Researchers at Penn State have developed an unexpectedly accessible, low-cost method for producing wireless, shape-conforming electronic devices — a breakthrough with potential for designers working in wearables, consumer products, interiors and smart packaging. By printing liquid-metal circuits onto heat-shrinkable polymer sheets, the team has created electronics that can adapt to complex 3D surfaces, from the human body to everyday objects.

The approach, published in Science Advances, uses the familiar children’s craft material Shrinky Dinks as a functional substrate. When heated, the plastic sheet shrinks uniformly, allowing a printed circuit to miniaturise and wrap itself around curved geometries. This opens the door to customisable, IoT-enabled components that can be produced at low cost and without specialist equipment — a significant advantage for designers aiming to explore smart or responsive materials.

Liquid Metal as a Functional Conductor

Traditional circuit metals such as gold or silver are rigid and incompatible with the shrinking process.
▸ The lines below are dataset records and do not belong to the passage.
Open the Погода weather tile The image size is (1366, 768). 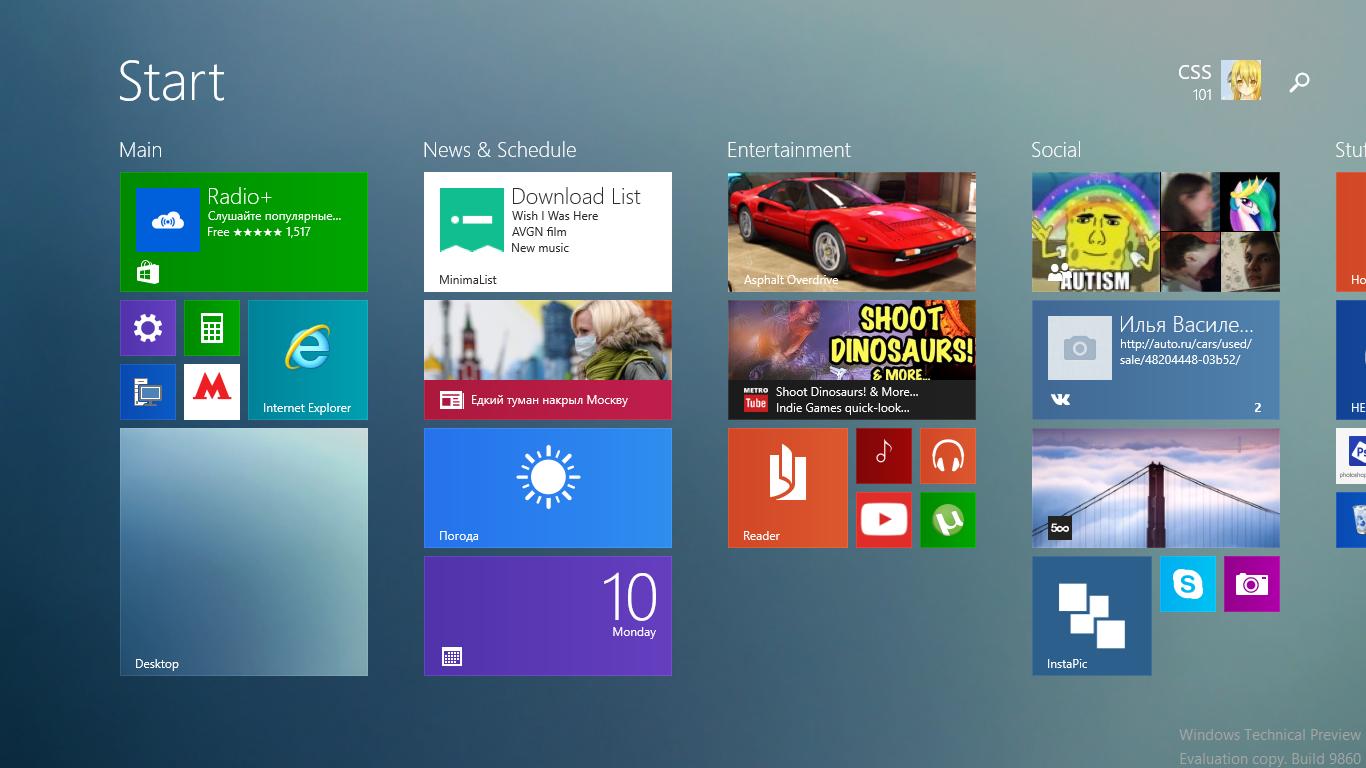point(548,488)
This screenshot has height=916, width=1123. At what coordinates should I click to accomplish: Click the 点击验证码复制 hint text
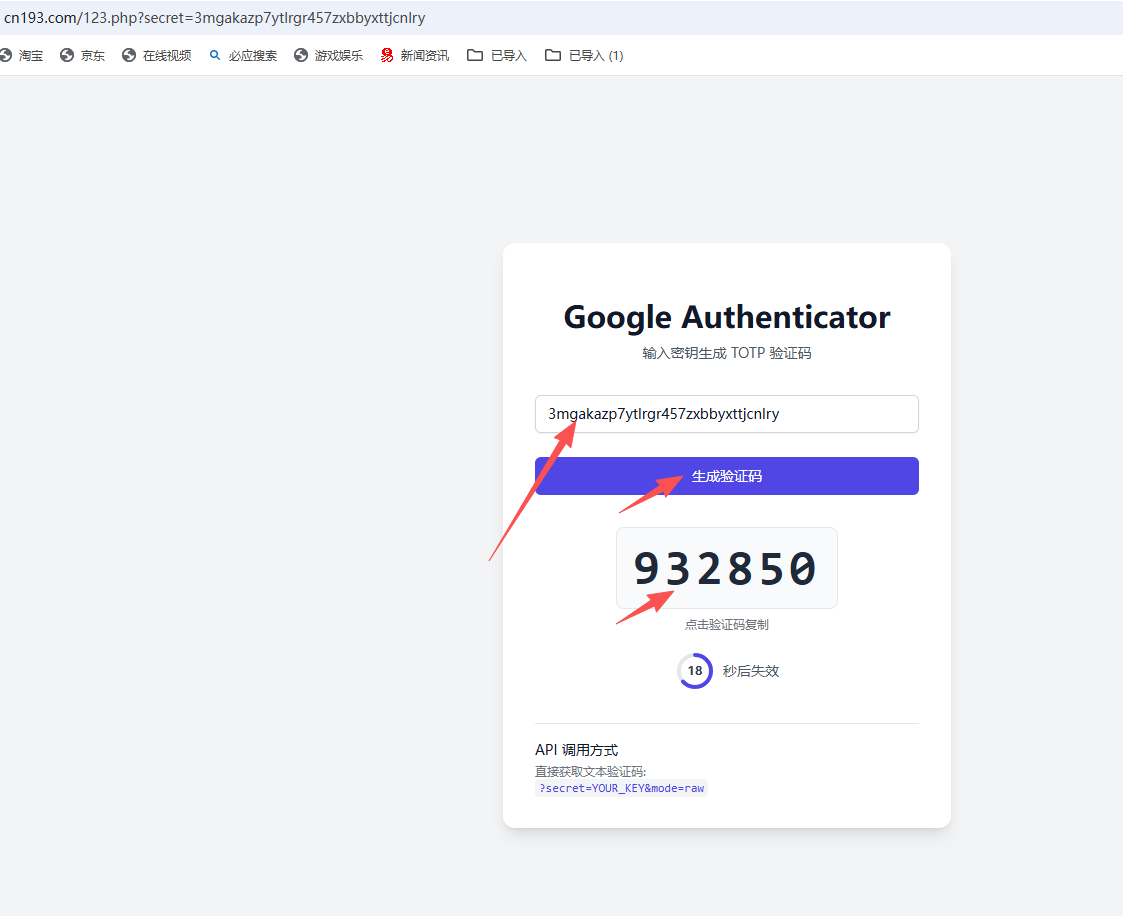coord(726,625)
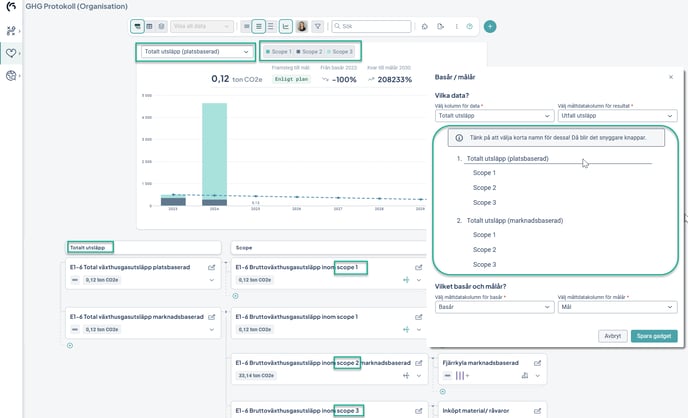
Task: Click the user avatar in the toolbar
Action: [x=302, y=26]
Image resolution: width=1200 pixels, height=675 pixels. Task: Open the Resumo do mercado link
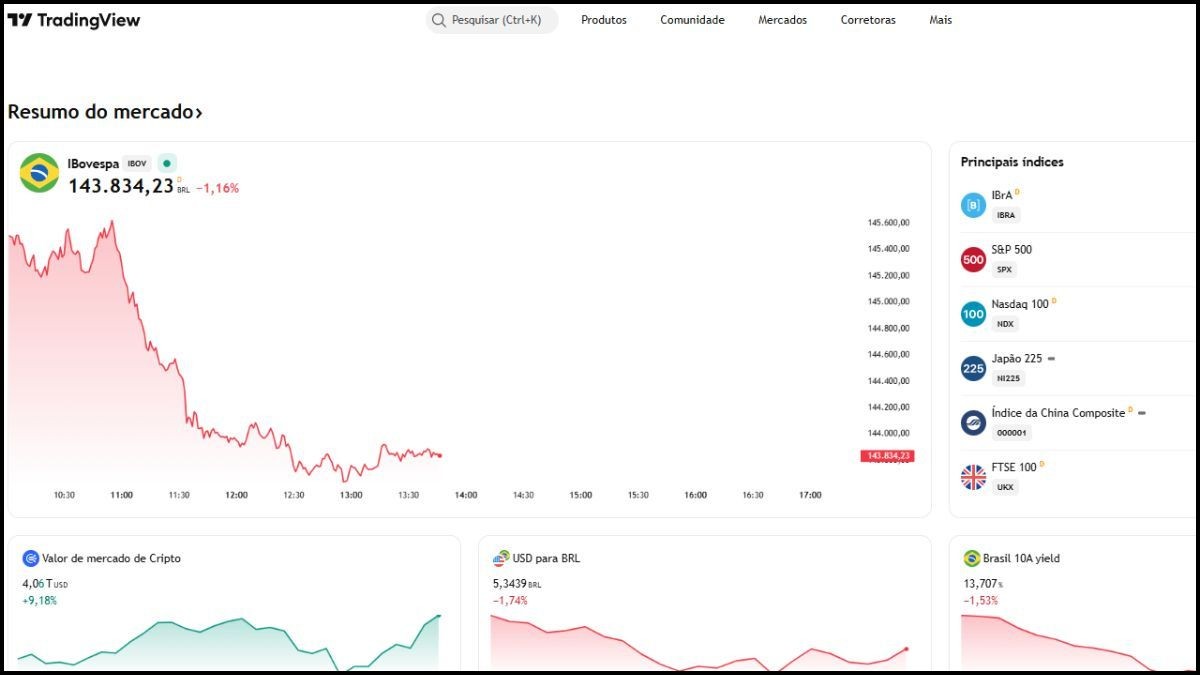(105, 112)
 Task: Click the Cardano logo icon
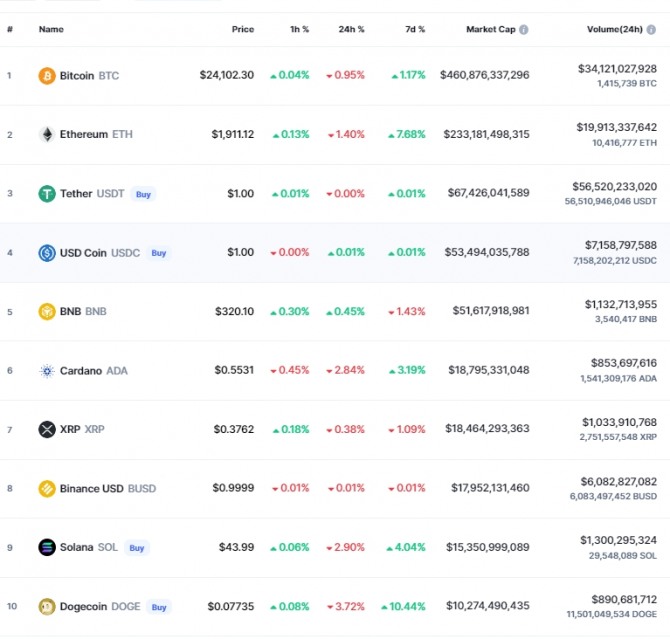point(47,371)
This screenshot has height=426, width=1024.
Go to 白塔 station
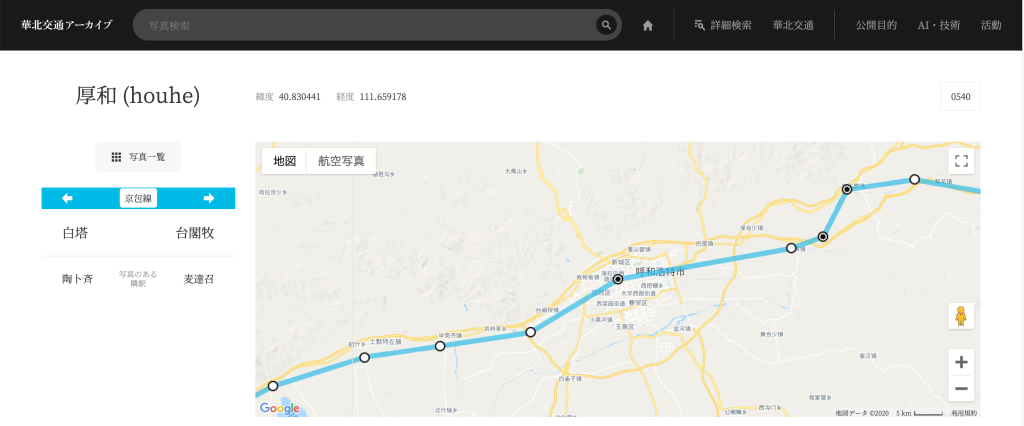click(75, 233)
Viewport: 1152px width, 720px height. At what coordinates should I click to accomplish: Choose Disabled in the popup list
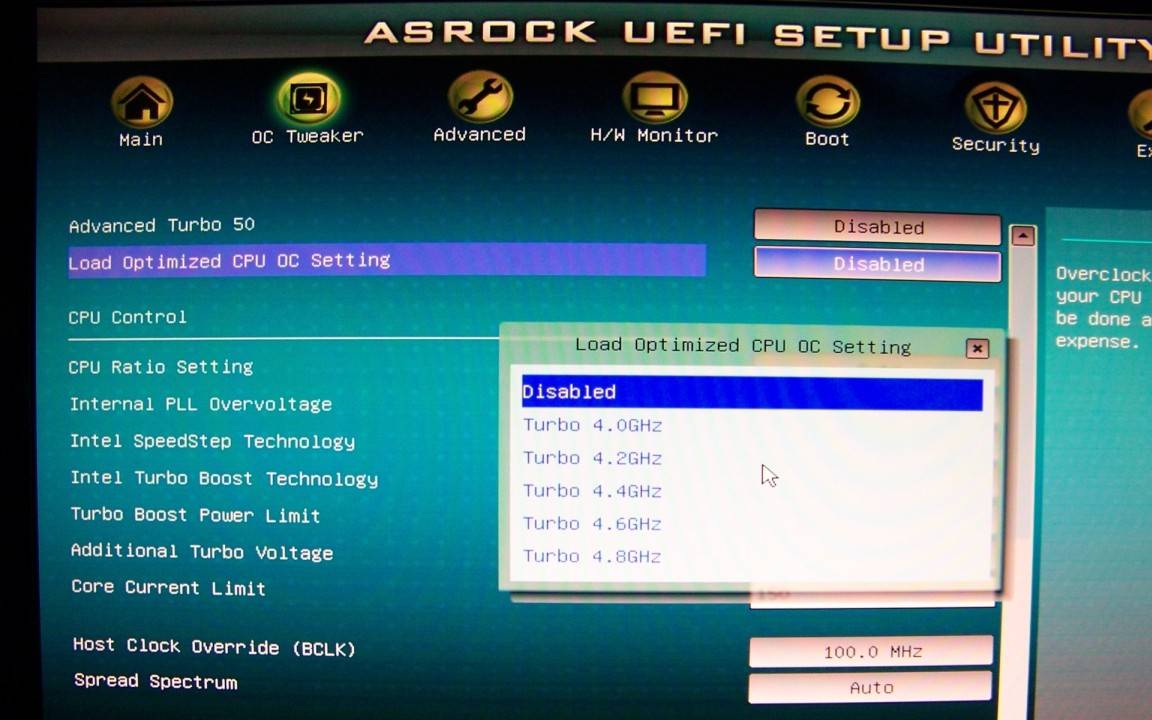pos(751,392)
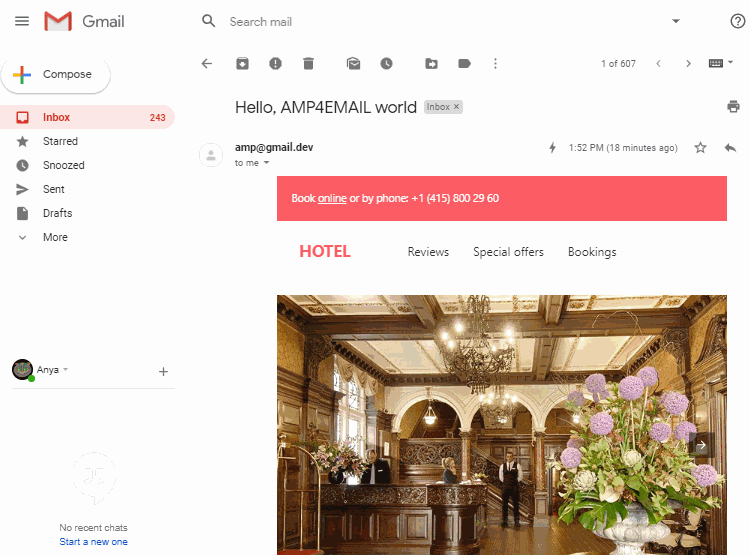Advance the hotel carousel with next arrow
This screenshot has width=750, height=555.
(701, 445)
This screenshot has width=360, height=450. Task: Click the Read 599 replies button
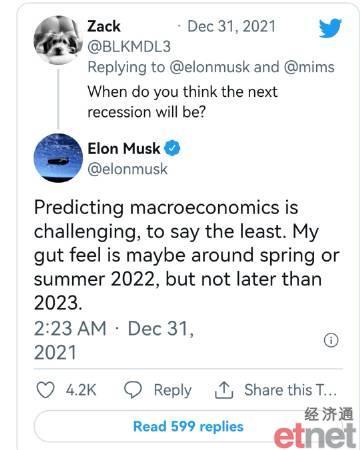188,426
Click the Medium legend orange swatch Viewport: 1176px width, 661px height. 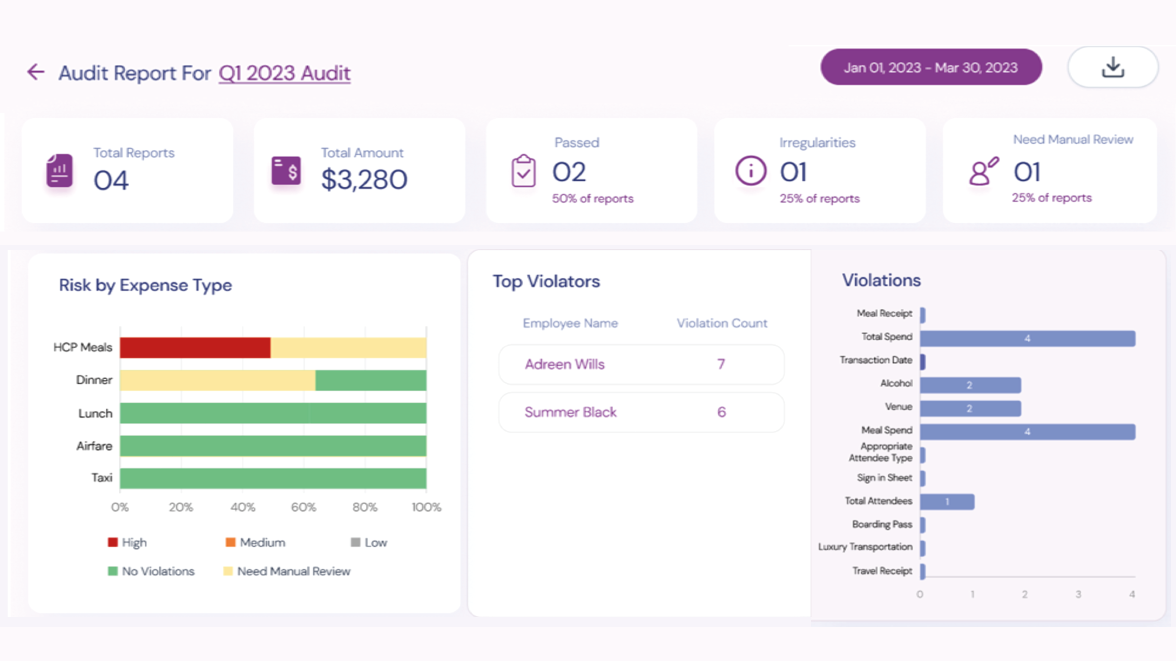(x=230, y=542)
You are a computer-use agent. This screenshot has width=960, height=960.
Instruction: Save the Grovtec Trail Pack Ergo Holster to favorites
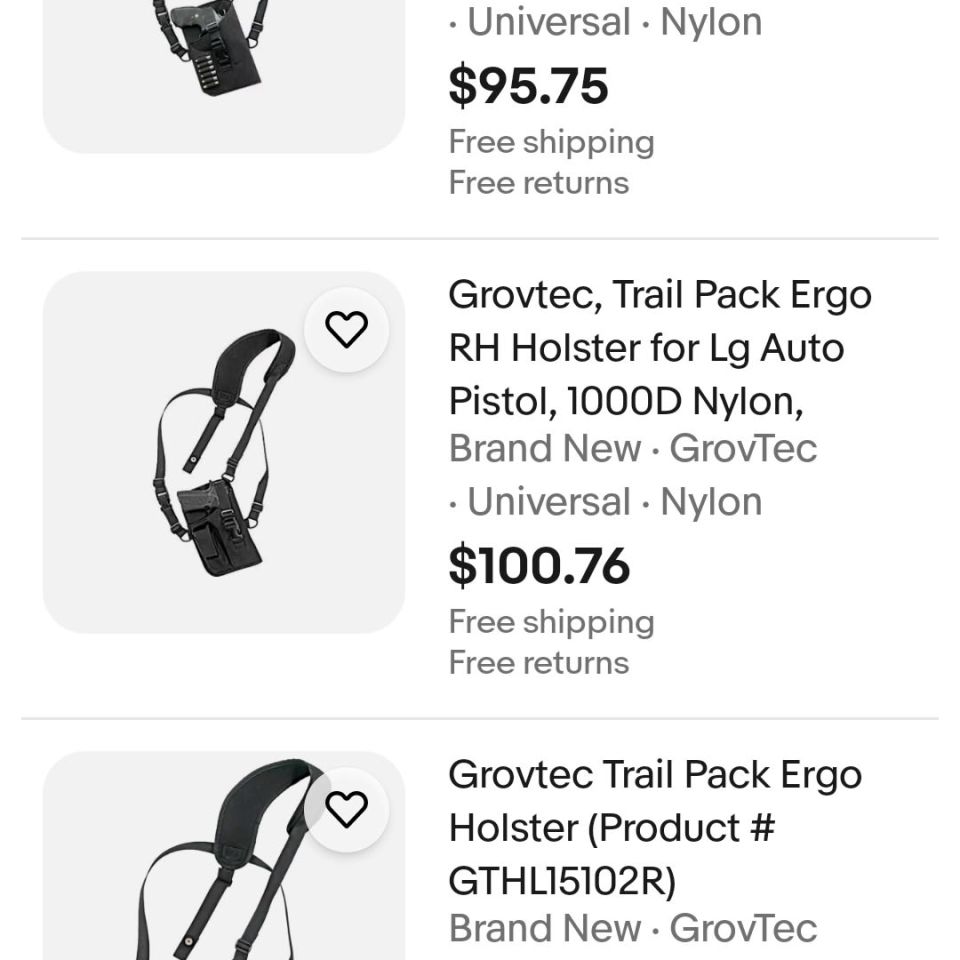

Instead, the team used a gallium-indium liquid metal alloy, modifying it through ultrasonication and a detergent-like additive to create stable droplets that remain conductive and adhere strongly to the polymer. A plasma treatment further enhances bonding, enabling the circuitry to withstand thermal shrinking while retaining electrical performance.

The resulting material system forms a hybrid structure where liquid metal fills microscopic pores in the polymer, creating a mechanically robust and reliable conductive network. Tests showed a 20% increase in adhesion, supporting long-term functionality — essential for wearables and embedded sensors.

From Wearable Rings to Smart Household Objects

As a proof of concept, the researchers produced a wearable ring containing a miniaturised accelerometer capable of transmitting gesture data over a wireless network. Because the process supports precise control of material shrinkage, the team could also shape antennas directly onto 3D surfaces. This could allow designers to retrofit existing objects — furniture, devices, packaging — with intelligent capabilities without the need for bespoke hardware.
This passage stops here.